◆ Problem to work on ◆
For the records that follow, return only the count of lines containing the string "column".

◆ Source data ◆
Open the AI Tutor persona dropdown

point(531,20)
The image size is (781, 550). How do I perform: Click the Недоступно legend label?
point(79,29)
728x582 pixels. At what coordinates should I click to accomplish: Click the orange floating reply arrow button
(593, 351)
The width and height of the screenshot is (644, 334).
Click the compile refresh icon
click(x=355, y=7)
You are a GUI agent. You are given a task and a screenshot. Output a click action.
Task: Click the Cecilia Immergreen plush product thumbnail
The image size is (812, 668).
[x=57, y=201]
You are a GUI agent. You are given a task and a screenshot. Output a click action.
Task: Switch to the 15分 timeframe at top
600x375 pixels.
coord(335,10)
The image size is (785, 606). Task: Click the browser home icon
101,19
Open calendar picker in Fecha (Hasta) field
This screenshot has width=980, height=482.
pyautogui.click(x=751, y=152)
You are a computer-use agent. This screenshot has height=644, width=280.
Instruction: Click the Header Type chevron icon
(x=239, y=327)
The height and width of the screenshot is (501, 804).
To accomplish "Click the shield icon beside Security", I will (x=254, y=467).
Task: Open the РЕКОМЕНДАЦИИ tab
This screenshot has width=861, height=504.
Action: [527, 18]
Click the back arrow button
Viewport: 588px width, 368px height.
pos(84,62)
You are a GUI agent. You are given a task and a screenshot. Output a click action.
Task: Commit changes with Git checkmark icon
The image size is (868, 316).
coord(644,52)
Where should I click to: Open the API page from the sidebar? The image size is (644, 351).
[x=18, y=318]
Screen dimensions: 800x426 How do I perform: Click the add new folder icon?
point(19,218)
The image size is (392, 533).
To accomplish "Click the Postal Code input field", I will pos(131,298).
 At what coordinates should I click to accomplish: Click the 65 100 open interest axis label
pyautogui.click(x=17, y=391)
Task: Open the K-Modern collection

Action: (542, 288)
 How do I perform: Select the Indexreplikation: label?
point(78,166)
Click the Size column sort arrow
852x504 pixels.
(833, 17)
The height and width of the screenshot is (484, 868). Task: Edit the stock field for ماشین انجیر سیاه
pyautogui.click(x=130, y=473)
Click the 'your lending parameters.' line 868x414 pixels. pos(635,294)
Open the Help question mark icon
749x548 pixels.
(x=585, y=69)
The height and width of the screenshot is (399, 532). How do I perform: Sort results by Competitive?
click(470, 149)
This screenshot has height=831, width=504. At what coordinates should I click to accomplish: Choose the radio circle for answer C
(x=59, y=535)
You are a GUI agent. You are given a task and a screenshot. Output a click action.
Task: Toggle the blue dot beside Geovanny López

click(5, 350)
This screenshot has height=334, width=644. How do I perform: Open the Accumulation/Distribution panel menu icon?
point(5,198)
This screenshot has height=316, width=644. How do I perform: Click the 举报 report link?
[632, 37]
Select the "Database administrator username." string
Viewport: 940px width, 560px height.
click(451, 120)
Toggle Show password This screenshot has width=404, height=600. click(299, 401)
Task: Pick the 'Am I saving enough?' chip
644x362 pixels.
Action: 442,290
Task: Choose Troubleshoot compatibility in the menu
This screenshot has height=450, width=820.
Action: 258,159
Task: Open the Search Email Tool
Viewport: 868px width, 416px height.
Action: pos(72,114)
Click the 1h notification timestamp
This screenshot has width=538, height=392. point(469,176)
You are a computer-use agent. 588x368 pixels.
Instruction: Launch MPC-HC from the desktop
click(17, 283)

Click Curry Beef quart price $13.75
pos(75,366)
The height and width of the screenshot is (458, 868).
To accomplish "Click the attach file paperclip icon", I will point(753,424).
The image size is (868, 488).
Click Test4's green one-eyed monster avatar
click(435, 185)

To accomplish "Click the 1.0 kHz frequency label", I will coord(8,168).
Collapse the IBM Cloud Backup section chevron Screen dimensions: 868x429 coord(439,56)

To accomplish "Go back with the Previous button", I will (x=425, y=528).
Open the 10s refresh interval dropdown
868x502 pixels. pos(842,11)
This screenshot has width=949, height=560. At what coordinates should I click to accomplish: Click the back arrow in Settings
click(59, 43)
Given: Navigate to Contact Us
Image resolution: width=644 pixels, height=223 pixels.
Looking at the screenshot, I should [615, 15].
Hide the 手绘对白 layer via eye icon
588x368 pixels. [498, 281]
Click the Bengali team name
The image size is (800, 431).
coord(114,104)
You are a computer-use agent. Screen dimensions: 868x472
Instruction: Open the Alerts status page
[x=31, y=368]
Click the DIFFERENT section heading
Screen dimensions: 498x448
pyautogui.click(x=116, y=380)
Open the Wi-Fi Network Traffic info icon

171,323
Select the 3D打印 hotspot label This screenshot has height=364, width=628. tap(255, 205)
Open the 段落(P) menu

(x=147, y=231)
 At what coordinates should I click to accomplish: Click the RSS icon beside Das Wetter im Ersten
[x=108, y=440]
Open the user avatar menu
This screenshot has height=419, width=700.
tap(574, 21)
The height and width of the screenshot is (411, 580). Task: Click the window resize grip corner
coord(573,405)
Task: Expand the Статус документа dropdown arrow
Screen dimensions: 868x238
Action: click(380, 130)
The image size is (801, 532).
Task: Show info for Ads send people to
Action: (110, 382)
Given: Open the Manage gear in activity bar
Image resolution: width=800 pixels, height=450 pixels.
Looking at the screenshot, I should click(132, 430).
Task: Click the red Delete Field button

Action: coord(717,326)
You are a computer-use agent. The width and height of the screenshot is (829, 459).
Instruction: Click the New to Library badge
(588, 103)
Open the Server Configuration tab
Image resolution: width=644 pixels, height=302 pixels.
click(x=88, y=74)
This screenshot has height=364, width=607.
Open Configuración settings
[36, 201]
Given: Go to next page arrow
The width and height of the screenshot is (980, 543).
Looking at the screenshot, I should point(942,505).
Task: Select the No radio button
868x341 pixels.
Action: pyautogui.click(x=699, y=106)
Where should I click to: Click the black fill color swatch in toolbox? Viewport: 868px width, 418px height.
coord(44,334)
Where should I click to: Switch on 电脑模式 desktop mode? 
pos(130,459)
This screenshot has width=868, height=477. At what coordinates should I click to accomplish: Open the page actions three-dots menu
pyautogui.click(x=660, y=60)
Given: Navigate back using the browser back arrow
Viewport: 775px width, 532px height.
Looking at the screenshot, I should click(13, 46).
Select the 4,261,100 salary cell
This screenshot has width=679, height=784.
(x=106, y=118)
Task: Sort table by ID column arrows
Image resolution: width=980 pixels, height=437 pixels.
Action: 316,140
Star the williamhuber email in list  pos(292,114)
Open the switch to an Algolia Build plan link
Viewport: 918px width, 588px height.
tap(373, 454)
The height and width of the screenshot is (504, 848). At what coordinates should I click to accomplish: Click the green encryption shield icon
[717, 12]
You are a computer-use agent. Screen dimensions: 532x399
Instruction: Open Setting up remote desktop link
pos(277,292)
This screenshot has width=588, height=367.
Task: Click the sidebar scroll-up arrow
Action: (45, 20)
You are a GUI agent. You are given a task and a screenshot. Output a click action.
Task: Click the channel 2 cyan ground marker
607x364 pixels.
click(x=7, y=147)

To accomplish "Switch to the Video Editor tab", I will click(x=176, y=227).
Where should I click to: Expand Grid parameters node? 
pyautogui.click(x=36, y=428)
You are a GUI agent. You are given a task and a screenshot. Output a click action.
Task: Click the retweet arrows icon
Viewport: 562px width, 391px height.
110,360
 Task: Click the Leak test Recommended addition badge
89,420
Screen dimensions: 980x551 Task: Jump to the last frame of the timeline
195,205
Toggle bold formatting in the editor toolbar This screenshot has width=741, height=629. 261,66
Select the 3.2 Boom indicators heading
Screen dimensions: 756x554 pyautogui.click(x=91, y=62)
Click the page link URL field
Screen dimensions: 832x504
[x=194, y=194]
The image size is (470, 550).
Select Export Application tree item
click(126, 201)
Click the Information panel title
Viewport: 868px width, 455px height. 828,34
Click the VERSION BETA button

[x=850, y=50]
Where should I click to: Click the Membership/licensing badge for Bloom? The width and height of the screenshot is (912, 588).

◆ Answer below ◆
2